START STORED DATA

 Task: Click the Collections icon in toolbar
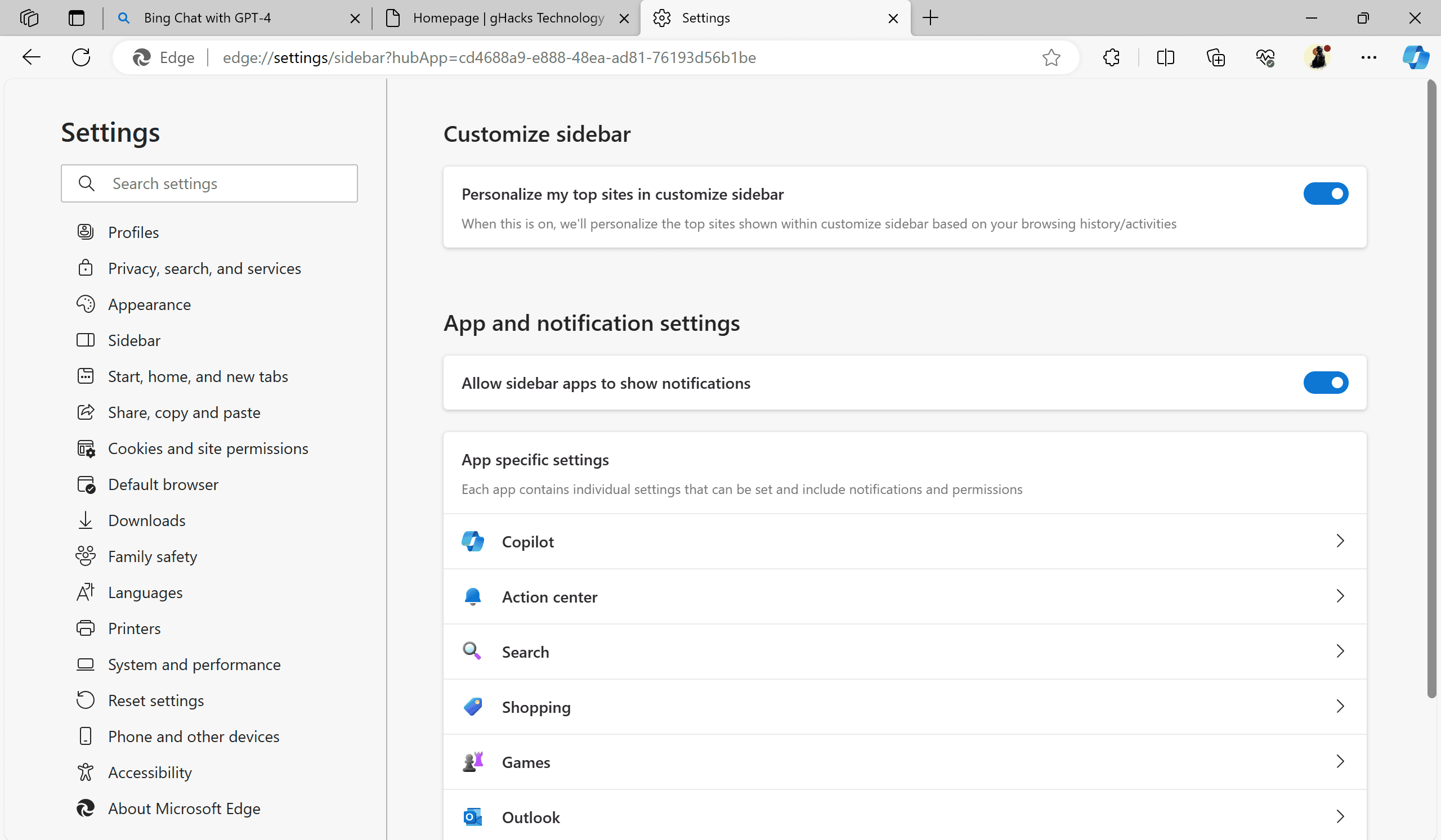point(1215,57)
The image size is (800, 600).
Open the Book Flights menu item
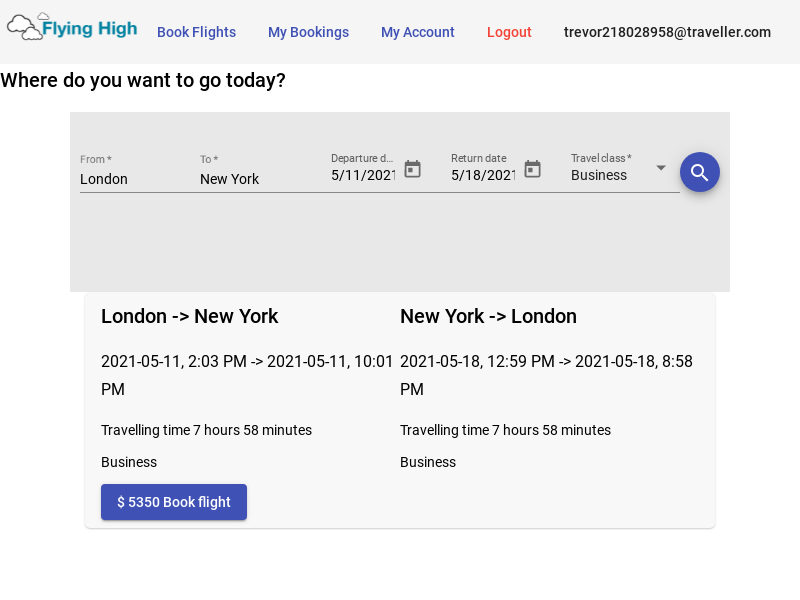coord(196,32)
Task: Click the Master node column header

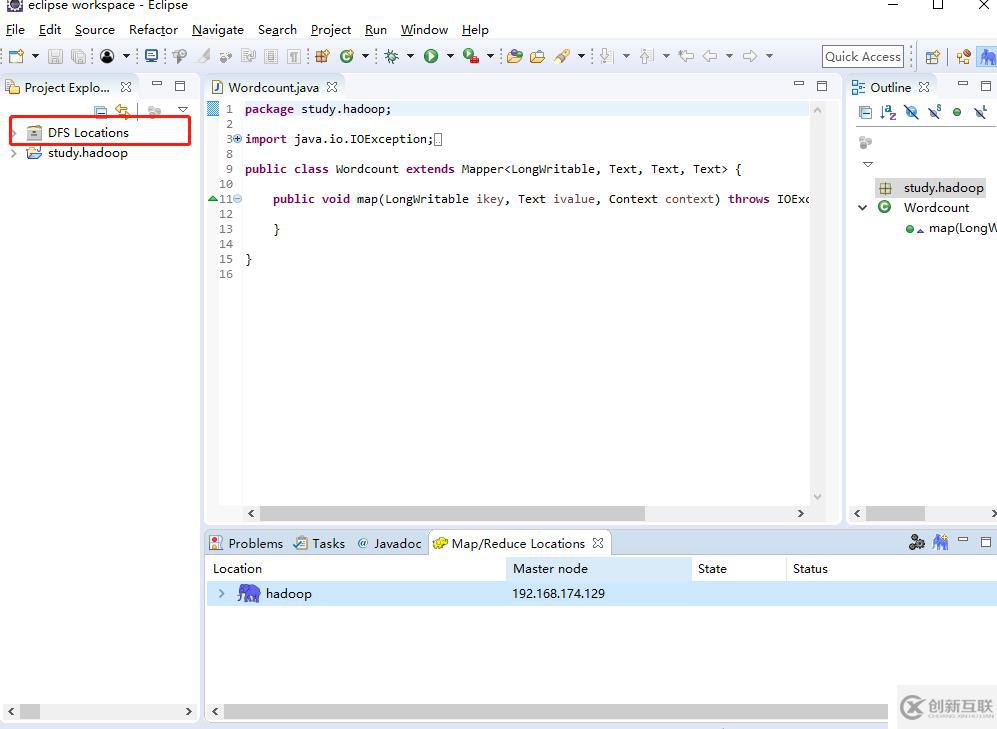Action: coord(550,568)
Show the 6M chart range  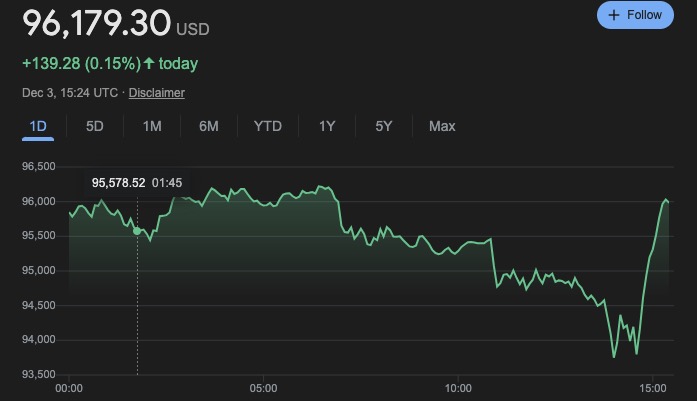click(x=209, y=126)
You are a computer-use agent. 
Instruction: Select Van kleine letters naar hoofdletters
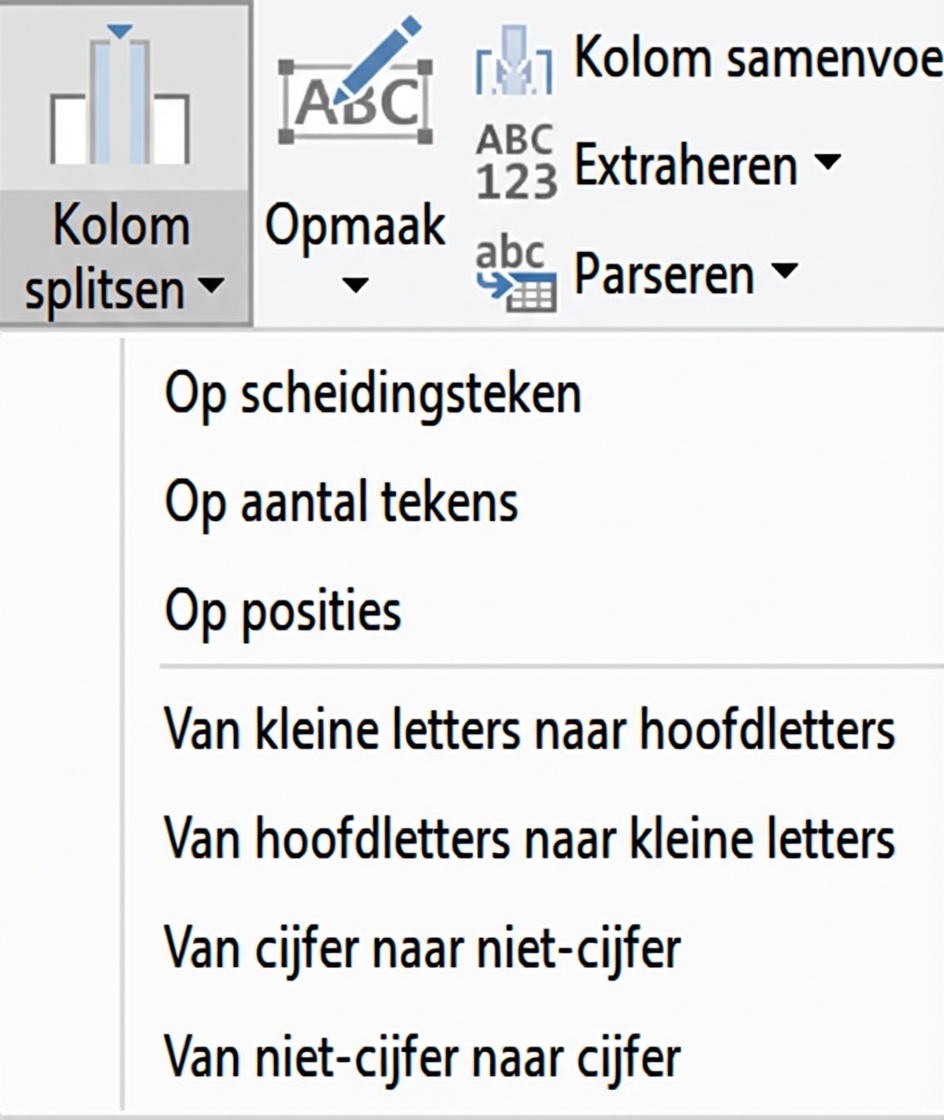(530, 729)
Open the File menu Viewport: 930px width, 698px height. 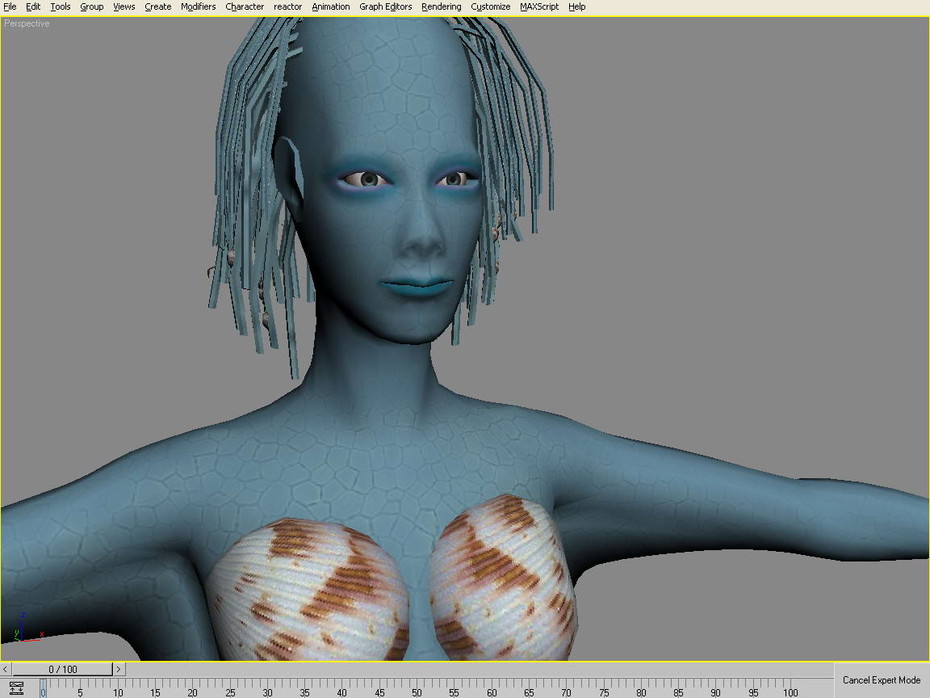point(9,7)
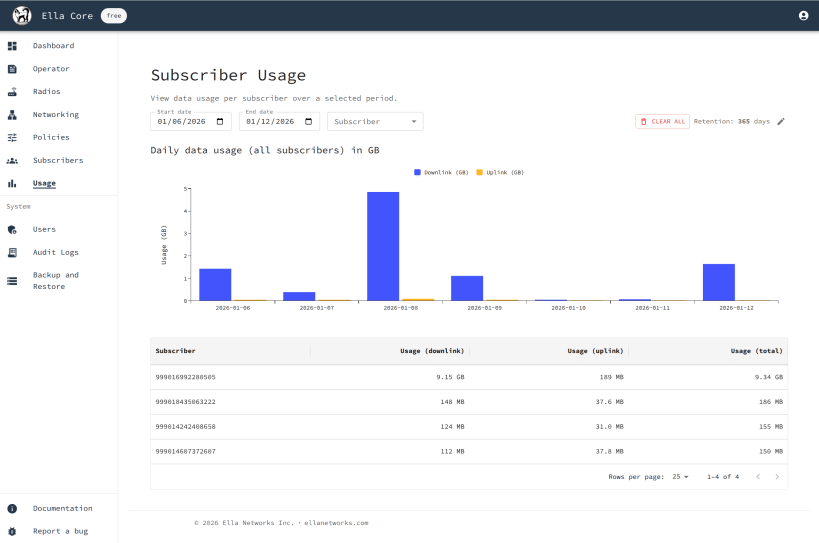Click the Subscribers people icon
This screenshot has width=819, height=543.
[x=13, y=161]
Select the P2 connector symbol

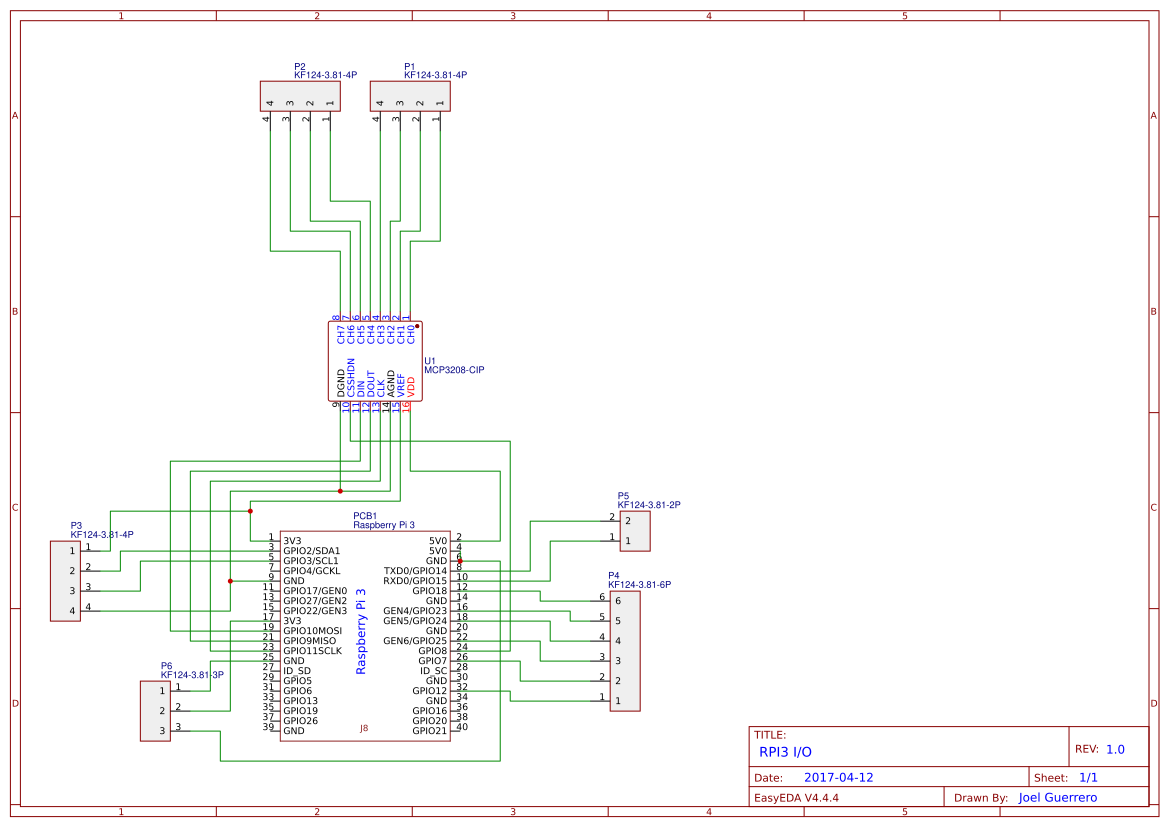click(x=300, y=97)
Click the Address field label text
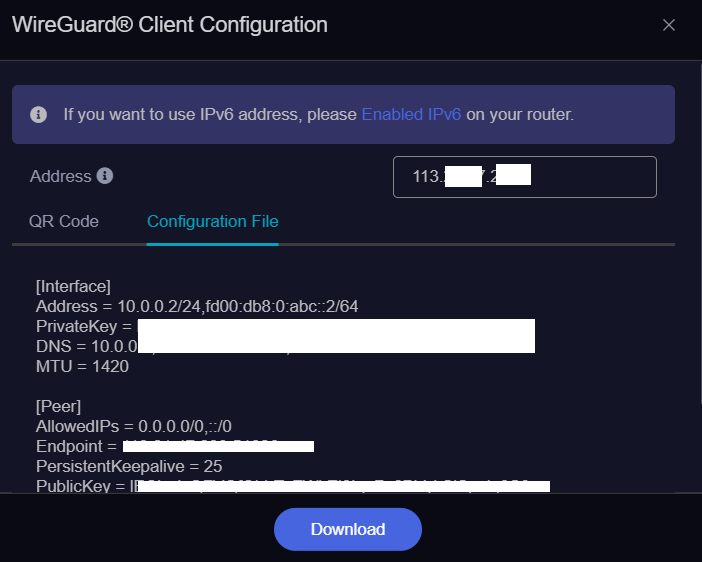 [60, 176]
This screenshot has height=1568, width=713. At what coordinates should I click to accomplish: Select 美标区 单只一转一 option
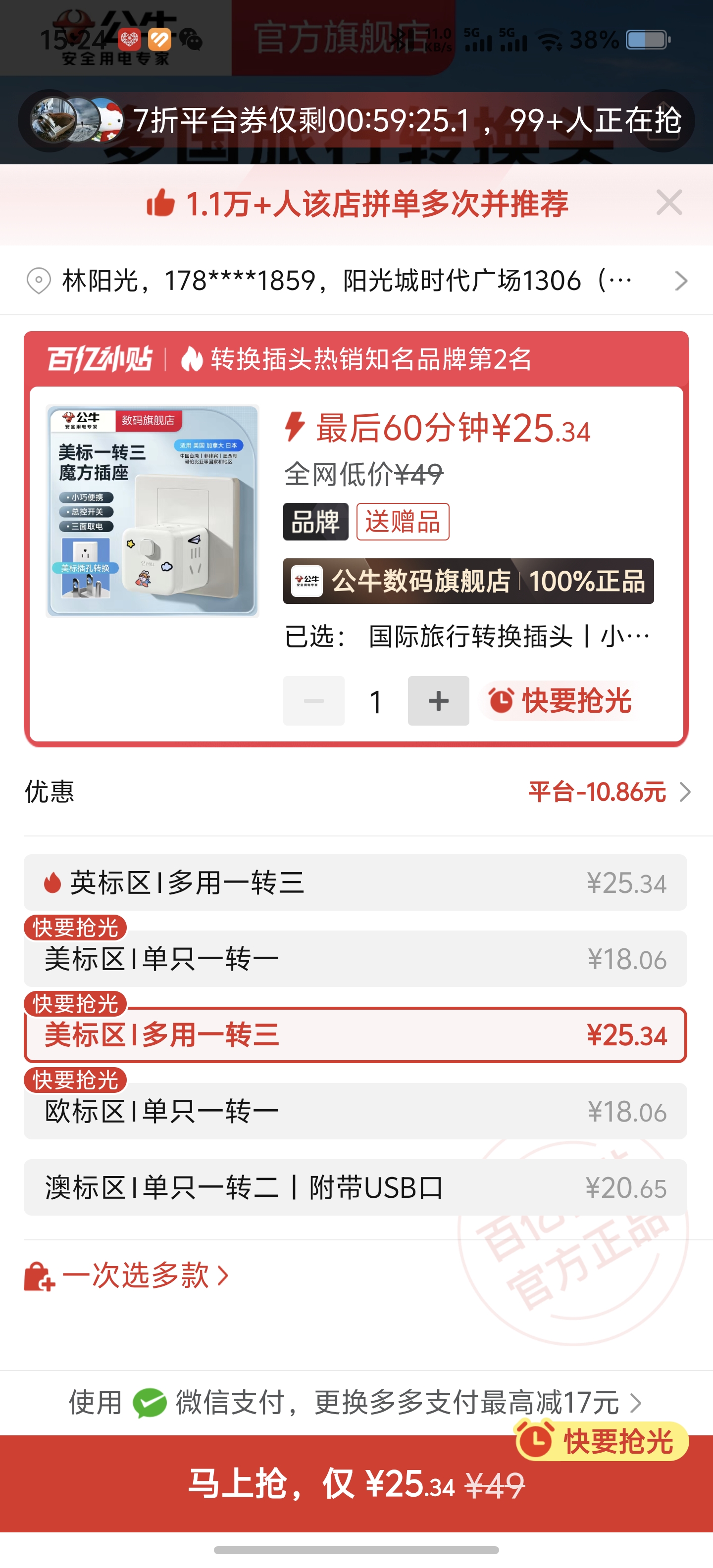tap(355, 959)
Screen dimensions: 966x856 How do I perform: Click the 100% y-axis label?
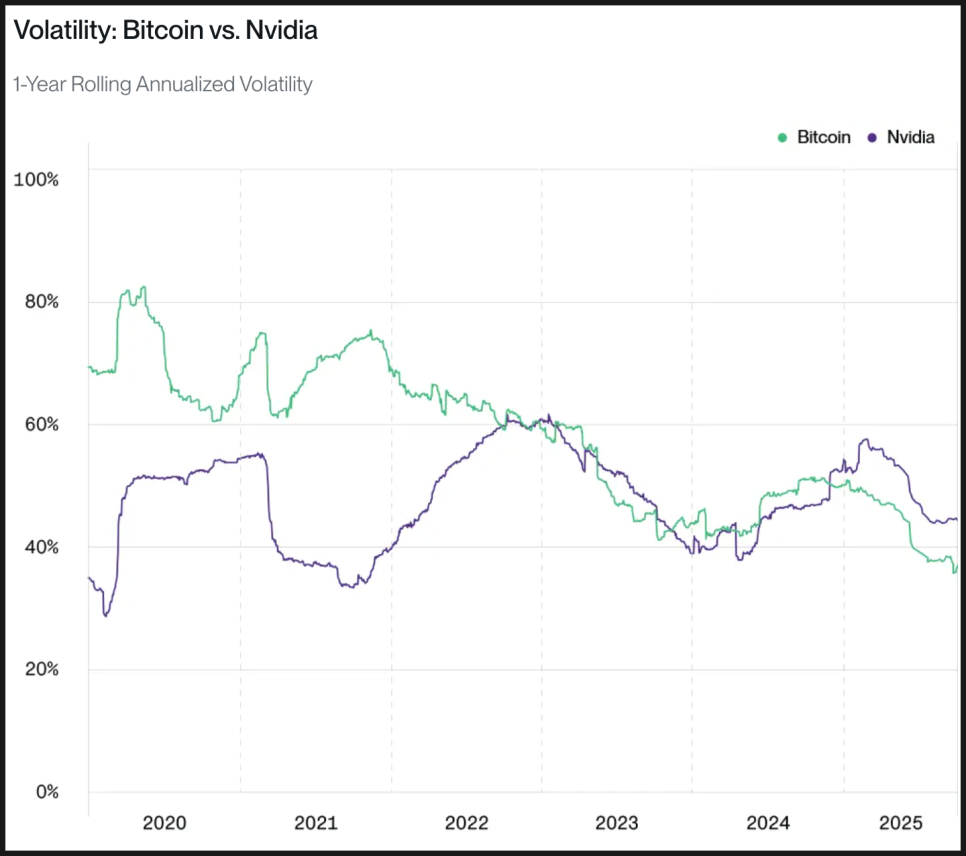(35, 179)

END STORED DATA

From the line containing "Screen dimensions: 966x856" to the last line of the records, inclusive, output the lines exactly as written and nothing else; leave out the pictures.

Screen dimensions: 966x856 How do I perform: Click the 100% y-axis label?
(35, 179)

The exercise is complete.